二世帯住宅を建てる方の多くは、高齢の両親に目が行き届くようにしつつも、あまり気を遣いすぎないように、干渉しあわないように、分けられる部分はできるだけ分けて、一部だけを共有スペースにする、というようなスタイルを目指すようです。

 

でも、一軒の家のなかに、トイレもお風呂も台所もふたつある、という家は、二世帯住宅を求めない人にとっては、あまりにも無駄が多く、使いづらい家です。つまり、売れにくい。「二世帯住宅を建てたら、もう売れないから身動きがとれない」そんな愚痴を聞かされたことも何度もあります。

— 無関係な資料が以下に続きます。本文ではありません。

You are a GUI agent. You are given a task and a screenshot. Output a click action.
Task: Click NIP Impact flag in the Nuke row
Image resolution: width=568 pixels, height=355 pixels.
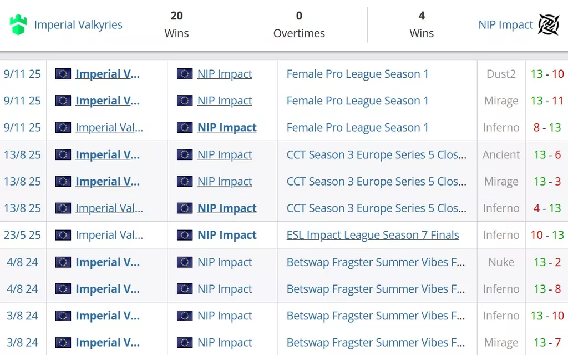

自分たちのライフスタイルにこだわりすぎた二世帯住宅は、売ることも貸すこともできない家になる可能性が高いのです。それはつまり、資産価値的には最低と言わざるをえません。

 

どうしても二世帯住宅を建てたい、という方には、個人的にはタウンハウス型の家をおすすめします。これは、玄関も含めて完全にセパレートされた家が二棟左右に並ぶような構造で、例えば左側の家で自分たちが暮らしつつ、後々、右側の家を一般の人にも賃貸できるような、そんなイメージです。もし家を出ることがあっても、一棟をふたつの世帯に貸す高級アパートのような感じで、賃貸オーナーとして、家を活用することができることでしょう。

 

 

以上、今回は、「資産価値の高い家」としての側面から、間取りの重要性を知っていただきたいというのがテーマでした。家づくりの際には、「誰にでも暮らしやすいスタンダードな家にこそ資産価値がある」ということを頭の片隅にいれておいてくださいね!